# Silhouette Cameo vs Brother Scan n Cut



## 03km0 (Jul 25, 2014)

Hey y'all! 

I am FINALLY getting my business started. I've been waiting quite some time to buy a vinyl cutter. What I'm going to be doing is a small vinyl decal business. Within the next year or so I will be branching out to embroidery/applique work. I am buying my machine within the next few days and am totally stuck on whether to purchase the Silhouette Cameo or the Brother Scan n Cut. My embroidery machine is a brother and I'm drawn to the fact that the applique process looks easier on the scan n cut. I'm also drawn to the fact you can just scan something in and have it cut without too much fuss. However, I've read so many different opinions and it seems like people really like the cameo. Plus it's a great deal cheaper. I've never done anything with vinyl before so I'm really just gonna have to get in there and figure things out. I just am hoping someone can guide me on the best option out of the two.


----------



## Mtnview (Nov 5, 2009)

Is this a craft hobby you are starting? Both machines you describe are hobby machines. They even describe them as hobby machines on both their pages. Neither of those will make someone serious money. They only take 12" sheets and won't accommodate roll material. Most rolls of material are a minimum of 15". Rolls are less expensive that sheets but even if you get set up to buy rolls you will have to cut them down to fit the hobby cutter which takes time and wastes material. Starting a business I wouldn't go with either of those. Just my 2 cents.


----------



## MAXDesign (Sep 24, 2013)

Mtnview said:


> Is this a craft hobby you are starting? Both machines you describe are hobby machines. They even describe them as hobby machines on both their pages. Neither of those will make someone serious money. They only take 12" sheets and won't accommodate roll material. Most rolls of material are a minimum of 15". Rolls are less expensive that sheets but even if you get set up to buy rolls you will have to cut them down to fit the hobby cutter which takes time and wastes material. Starting a business I wouldn't go with either of those. Just my 2 cents.
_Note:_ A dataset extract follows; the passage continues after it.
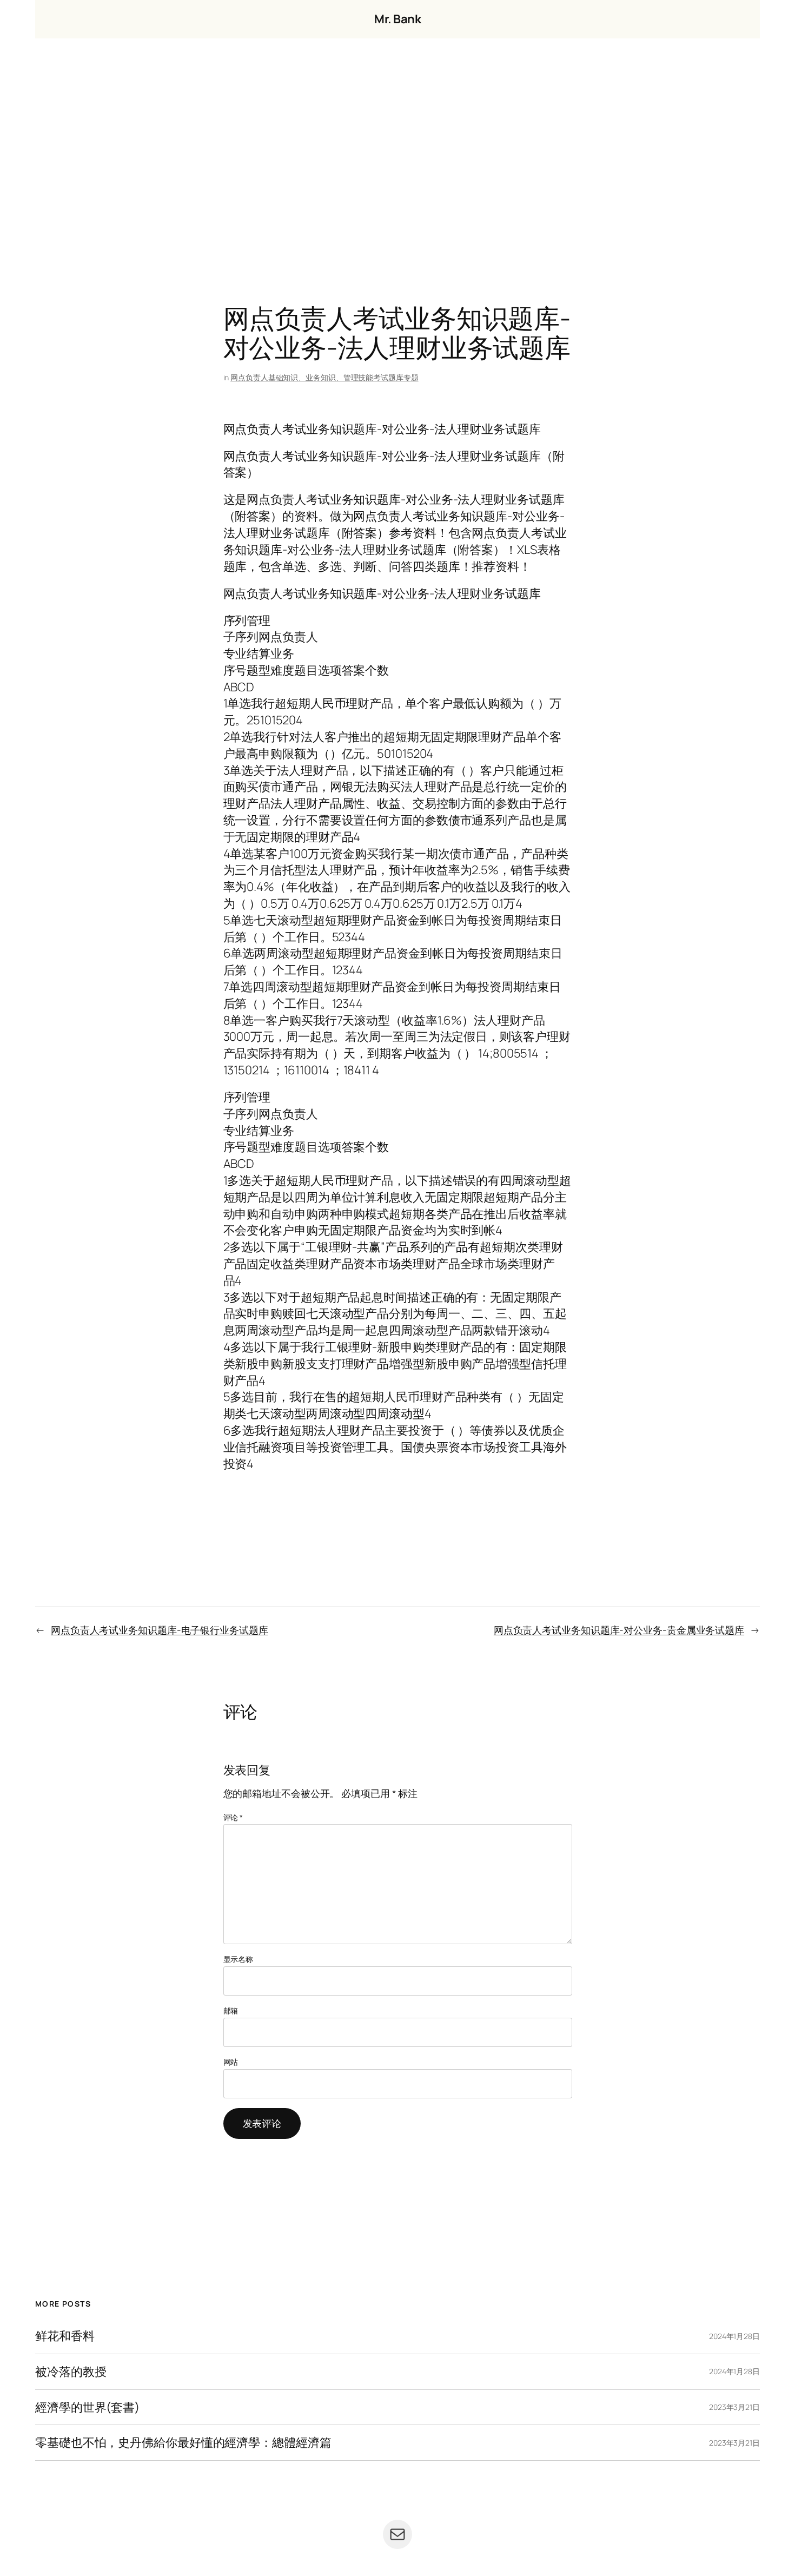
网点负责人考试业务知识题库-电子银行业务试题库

Sorry, but I totally disagree with this. I have a Cameo and run a small business...depends on what you want to do. I have used HTV for adult and children's tees, contour cut A4 and A3 JPSS sheets for tees, baby grows, bibs and toddler tees, created decals and vinyl wall art. Depends on quantities and sizes of things you want to create. I have also purchased 12" rolls of Oracal 631 and 651, so rolls are available. As I said, all depends on what type of business you want to run really...


----------



## Blue92 (Oct 8, 2010)

You can start a business with a smaller capacity cutter. We started with a Stika SX-12. We did both football and baseball uniforms for several youth organizations along quite a few other jobs. We also did multiple banners, mostly 3' x 5'.

Being limited to 12" wide material, with a max cut width of 9.8" was a challenge. We used both 15" and 20" material by just cutting 12" strips off the end. Overall it worked well. We also had larger work we farmed out the cutting work to another shop.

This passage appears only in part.